The grace notes that repeat
themselves in the prayers of Judaism
are dulcet phantoms
of the extra notes that Luther
exiled from hymns.
Different songs fuse in my mind
along with the consonantal sting
of knowing that I could find
relatives dying with distinction
behind opposing lines. I could find
relatives etching extinction
into the shoulders
of relations that would later pile
into boulders of bones.
When I do not know
what the prayer could be about,
the Holocaust is where my mind goes
because the Holocaust
and I were both irreversibly sewed,
writhing two opposites to one thread.
Under the table, I wear a thimble.
One that one would never guess
would look like this.
On my finger, four horses tread
weightless as ghosts, and quiver
in the cold along the scalloped edge
etched in untarnished silver.
It is this carousel-thimble
that I play with, like a child, at each Seder
knowing it circumscribed
my Savta’s finger at her last Seder
before she fled Germany for Israel.
Only months before war in the red
of night, her parents woke her,
told the child there was a wedding
and they wanted her
to wear her best dress, to bring one doll.
The thimble became a spur
hidden under the lace of her sock.
And she slept through a train, through glares,
taxis, buses, and awoke
being rocked by the sea.
Her father kept giving men money.
Her mother looked scared.
She thought of the party,
remembered the thimble she had brought
for the bride. When she could see
they were running from being caught,
she cried for her friends,
her dolls. And she forgot
the horses penned inside her outfit.
These horses would come to stand
for friends that were driven
to work for their death at Auschwitz.
Missing them, she made
the horses gallop their ghost dance
while she prayed
and the dance reminds me
of the collections of zoo animals preyed
upon by scientists for the Nazis.
With the smoke of people in the sky,
for the sport of it, they killed beasts
and hunted to find peculiar species alive.

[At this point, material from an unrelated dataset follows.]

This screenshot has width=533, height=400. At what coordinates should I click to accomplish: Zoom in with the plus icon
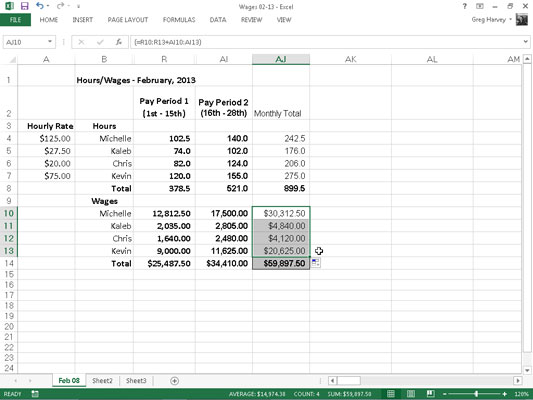[x=504, y=394]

Any animal was a Nazi whore
if she could breed
the extinct beasts of myths into superior
repeats to support the Third Reich.
They tried to back-breed and restore
tarpans: wild horses with grey
stripes on their legs, so fast
and able to survive unlike
any creature. Even running glassed
by ice, they sharpened air between their teeth.
Disdain for tame beings sat
at the core of their strength
and solidified their meaning.
On their hind legs, they would meet
beating the shins of another tarpan
with blows that dented bone and spurred
them to fight like machines.
The Nazis could never procure
a tarpan but the spirit
of these horses was resurrected
and spawned by the prisoners. Committed
to live, to work, to absorb pain,
all they needed most was a pit
in order to remain
because when the world finds you
to be the savage or the refrain
that is not needed, the Jew,
the hybrid obscurity:
a one-from-two, or the too true
exhibit of impurity,
you crawl into a thimble to open wide.
Into your own depths, you flee.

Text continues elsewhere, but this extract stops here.